**Problem**
Where the records below have a line with "нанесения", that line is to be copied.
** Input follows **
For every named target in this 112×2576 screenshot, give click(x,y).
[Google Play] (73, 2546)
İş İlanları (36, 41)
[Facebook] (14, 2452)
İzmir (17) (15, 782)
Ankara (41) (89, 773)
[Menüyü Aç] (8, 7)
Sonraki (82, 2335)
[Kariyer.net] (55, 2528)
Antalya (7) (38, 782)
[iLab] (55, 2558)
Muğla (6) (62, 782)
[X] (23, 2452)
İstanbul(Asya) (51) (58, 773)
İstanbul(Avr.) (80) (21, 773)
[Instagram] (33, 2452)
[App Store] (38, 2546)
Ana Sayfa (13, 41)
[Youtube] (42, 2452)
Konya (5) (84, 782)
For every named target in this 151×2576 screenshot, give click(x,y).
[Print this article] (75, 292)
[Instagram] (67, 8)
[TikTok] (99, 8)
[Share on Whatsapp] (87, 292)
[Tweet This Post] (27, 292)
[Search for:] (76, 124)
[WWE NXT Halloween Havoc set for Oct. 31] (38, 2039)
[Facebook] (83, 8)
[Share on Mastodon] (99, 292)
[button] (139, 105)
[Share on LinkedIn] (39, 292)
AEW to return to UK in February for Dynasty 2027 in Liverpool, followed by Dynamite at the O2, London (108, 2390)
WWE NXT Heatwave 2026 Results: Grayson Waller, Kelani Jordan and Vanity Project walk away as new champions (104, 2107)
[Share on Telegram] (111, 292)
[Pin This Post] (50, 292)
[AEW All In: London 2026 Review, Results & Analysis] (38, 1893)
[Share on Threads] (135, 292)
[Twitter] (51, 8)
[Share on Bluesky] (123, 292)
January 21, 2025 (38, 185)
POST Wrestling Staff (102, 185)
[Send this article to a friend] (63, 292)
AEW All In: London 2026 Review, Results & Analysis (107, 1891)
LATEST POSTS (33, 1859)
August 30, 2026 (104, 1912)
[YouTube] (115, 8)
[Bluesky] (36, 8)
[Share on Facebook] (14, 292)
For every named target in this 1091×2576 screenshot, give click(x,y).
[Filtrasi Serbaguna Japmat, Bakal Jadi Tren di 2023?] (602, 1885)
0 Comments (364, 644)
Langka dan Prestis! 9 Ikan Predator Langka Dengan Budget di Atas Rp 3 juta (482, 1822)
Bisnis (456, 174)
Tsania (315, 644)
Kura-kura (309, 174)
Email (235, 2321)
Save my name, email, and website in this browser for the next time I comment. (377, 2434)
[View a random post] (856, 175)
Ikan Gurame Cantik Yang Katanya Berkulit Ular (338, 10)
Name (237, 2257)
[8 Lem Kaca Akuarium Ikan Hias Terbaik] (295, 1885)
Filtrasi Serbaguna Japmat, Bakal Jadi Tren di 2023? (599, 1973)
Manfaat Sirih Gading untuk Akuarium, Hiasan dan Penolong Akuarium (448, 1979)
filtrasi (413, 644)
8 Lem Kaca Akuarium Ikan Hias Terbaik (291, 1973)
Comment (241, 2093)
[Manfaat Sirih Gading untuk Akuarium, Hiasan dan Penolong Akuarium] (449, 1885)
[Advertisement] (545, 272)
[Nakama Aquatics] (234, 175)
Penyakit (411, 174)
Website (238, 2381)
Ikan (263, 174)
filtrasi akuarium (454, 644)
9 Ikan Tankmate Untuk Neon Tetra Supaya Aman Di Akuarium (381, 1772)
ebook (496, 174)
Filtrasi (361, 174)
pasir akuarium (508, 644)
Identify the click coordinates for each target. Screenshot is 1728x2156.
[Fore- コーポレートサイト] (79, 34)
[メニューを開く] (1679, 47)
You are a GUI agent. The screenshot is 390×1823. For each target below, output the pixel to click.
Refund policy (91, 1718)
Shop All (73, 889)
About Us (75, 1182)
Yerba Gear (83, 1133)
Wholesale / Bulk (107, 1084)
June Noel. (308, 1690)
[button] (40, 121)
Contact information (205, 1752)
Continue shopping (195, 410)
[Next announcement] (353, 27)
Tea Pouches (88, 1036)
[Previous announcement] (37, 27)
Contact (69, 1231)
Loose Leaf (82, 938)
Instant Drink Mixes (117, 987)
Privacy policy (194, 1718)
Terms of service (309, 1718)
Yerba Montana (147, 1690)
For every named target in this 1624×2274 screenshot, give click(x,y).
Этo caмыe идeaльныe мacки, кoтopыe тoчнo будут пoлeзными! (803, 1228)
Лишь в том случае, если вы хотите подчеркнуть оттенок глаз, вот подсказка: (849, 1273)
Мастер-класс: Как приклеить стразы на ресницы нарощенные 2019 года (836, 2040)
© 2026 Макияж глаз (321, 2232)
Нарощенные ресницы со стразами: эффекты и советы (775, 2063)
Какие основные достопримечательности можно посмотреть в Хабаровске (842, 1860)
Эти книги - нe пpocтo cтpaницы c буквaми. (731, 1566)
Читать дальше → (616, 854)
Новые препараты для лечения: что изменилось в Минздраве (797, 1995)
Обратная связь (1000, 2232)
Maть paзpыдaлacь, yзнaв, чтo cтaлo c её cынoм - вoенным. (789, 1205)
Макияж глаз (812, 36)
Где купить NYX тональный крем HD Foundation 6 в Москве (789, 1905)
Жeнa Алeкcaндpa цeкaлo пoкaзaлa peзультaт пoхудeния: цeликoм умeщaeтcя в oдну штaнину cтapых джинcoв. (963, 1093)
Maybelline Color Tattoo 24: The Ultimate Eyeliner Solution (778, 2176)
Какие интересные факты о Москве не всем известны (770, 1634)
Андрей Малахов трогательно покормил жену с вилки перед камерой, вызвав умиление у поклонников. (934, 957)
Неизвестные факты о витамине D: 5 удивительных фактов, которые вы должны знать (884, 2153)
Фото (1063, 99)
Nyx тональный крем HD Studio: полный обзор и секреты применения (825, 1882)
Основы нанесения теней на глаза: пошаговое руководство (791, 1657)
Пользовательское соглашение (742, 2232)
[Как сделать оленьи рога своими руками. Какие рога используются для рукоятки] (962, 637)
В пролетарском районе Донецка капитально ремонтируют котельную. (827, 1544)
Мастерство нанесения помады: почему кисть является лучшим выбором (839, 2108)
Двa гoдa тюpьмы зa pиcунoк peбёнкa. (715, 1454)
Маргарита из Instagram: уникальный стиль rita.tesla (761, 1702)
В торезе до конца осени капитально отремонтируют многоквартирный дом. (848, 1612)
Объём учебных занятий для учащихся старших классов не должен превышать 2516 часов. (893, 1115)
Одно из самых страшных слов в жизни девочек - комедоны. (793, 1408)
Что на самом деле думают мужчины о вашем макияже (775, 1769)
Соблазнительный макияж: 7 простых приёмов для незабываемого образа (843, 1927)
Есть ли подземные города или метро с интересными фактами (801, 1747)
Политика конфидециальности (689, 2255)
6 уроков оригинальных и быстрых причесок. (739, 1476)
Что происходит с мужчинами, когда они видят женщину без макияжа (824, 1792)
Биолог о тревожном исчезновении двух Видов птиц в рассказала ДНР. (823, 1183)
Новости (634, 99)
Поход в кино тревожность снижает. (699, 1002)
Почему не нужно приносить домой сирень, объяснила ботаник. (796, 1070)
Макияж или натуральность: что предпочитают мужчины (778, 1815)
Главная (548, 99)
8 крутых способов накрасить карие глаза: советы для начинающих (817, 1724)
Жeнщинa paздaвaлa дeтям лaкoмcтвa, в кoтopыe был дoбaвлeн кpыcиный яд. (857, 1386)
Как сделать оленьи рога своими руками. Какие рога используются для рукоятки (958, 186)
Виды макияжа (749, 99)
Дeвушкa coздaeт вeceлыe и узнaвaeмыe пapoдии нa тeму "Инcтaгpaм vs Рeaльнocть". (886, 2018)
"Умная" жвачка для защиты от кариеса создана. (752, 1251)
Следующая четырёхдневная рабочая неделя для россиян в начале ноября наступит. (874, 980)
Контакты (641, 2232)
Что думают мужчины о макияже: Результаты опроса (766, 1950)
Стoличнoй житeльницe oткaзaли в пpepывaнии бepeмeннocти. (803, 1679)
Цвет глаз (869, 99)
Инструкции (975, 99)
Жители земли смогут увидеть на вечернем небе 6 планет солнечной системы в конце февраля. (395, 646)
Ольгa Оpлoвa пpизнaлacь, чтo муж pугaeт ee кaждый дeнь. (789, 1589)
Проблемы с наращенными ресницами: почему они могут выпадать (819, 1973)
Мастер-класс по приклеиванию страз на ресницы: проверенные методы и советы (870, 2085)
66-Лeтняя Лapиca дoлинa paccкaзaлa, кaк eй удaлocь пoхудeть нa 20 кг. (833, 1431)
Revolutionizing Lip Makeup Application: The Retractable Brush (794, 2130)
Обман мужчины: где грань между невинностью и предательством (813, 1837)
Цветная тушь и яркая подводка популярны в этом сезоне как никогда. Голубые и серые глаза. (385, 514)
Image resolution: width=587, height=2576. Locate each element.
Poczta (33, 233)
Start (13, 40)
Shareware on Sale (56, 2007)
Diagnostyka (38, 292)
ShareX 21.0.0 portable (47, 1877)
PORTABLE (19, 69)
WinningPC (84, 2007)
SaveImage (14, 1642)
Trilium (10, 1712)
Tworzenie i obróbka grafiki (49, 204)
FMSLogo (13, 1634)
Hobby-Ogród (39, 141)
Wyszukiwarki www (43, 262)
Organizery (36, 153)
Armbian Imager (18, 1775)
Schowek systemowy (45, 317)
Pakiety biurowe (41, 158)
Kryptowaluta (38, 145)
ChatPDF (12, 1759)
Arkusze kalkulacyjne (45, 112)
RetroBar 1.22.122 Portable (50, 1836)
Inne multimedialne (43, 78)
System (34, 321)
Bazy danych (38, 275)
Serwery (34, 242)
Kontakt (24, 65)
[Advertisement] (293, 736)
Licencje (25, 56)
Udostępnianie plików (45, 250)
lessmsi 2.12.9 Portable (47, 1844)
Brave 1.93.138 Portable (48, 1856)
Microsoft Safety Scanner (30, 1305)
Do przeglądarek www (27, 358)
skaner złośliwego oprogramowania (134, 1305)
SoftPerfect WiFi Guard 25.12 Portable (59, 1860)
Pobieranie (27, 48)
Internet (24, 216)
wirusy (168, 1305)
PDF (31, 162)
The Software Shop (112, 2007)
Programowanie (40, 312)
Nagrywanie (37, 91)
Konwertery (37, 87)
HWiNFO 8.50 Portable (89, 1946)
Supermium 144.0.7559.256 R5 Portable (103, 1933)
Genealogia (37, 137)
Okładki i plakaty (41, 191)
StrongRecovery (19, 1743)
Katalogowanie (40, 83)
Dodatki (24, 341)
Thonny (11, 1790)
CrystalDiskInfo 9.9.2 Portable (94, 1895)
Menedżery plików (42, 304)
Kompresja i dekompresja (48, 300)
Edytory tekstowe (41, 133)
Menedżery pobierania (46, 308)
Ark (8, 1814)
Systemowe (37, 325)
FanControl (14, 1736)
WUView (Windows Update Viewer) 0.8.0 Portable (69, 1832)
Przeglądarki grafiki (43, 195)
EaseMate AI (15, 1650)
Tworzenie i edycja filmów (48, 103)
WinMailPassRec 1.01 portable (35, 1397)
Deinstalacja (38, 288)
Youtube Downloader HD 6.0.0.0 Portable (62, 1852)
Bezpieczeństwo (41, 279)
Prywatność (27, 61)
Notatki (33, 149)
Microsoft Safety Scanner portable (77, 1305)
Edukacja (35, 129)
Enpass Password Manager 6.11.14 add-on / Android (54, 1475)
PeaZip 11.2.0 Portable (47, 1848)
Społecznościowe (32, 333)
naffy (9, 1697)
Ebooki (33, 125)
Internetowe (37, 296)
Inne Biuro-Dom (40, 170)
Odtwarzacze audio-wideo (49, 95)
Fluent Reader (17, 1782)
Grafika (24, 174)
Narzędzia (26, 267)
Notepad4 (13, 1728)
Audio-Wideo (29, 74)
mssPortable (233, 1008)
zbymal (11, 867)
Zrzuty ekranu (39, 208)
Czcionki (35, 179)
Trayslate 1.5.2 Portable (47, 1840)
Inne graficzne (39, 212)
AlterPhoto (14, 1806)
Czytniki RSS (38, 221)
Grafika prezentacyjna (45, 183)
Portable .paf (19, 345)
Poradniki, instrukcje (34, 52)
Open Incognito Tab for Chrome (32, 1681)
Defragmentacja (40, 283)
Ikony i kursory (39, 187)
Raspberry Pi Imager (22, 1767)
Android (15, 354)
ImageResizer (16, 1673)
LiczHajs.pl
** End of Input **
**Response area**
Основы нанесения теней на глаза: пошаговое руководство (791, 1657)
Мастерство нанесения помады: почему кисть является лучшим выбором (839, 2108)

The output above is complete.